Ashlee I`m with you in the pain place.

I`m also very interested to read about the co dependency aspect to our partners behaviour.I really fed into H`s anger for so long without realising it

Whether its addiction or not, it seems the one thing you must be willing to do is let your H go. Can`t be the needy person pestering him to stay.

So of course you don`t send that letter.

You`ve gotta up the Fun Stakes for you. Even though you don`t feel like playing!You`ve gotta do it for your kid`s sake, as well as your own.

Have fun every day. Simple stuff. Make a list.

My idea of fun is
Bath by candlelight
walk/run in the woods
Walk on the beach in moonlight
Cycle in the rain
Draw
Catch up with old friends/make new ones
switch around clothes in my wardrobe
Change my make up

You get the idea-doesn`t have to cost a fortune. All about doing something different, something you wouldn`t normally do, have an adventure just for you.
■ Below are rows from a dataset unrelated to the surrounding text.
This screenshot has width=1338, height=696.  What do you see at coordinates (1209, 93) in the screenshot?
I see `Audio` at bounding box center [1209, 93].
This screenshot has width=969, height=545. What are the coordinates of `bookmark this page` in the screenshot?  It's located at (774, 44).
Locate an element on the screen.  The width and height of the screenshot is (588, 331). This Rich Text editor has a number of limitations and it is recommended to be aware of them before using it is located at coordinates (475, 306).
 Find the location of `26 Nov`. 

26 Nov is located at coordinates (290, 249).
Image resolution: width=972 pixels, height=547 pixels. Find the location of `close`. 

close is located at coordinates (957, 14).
Can you think of this as perhaps being the best thing that ever happened to you? Can you think that there is a huge learning for you in all of this? That H leaving could actually open a new chapter of something wonderful for you in life?

I hate H leaving. I hate this whole process. But I know I can`t control it. And I know I can`t stop it. Gotta let God and let go. Trust that everything will be okay.

I am staying as close to God as I can. Being still and listening for the first time in my life.Finding the real me in all of this.

And I squeeze whatever fun I can out of my life one day at a time.